**What is being asked**
Go through the material line by line and copy each one with the word "will".

**Source data**
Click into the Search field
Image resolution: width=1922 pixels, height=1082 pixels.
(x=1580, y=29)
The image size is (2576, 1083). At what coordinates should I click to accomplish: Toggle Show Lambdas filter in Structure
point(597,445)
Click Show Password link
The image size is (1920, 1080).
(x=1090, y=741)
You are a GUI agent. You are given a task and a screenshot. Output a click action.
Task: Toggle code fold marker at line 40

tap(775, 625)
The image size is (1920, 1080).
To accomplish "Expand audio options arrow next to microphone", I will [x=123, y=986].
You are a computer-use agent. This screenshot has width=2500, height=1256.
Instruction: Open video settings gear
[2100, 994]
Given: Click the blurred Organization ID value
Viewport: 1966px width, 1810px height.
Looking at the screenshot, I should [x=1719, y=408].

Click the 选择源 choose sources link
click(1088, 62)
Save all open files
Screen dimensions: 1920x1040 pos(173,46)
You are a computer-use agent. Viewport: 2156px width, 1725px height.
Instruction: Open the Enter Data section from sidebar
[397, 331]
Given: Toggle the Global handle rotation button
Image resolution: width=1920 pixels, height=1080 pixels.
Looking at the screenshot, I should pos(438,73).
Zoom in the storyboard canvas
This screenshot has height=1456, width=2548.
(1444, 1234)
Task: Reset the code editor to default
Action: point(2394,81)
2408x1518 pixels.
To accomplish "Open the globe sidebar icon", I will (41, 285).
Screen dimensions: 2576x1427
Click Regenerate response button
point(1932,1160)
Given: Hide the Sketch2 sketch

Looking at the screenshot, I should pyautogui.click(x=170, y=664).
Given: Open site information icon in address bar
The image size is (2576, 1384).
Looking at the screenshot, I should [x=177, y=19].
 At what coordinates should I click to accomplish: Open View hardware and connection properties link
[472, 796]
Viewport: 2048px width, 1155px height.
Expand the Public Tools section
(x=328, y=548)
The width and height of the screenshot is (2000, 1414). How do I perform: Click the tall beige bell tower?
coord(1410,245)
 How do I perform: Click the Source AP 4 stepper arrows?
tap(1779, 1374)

**Answer**
To accomplish "Expand audio options arrow next to microphone", I will [x=123, y=986].
To accomplish "Open the globe sidebar icon", I will (41, 285).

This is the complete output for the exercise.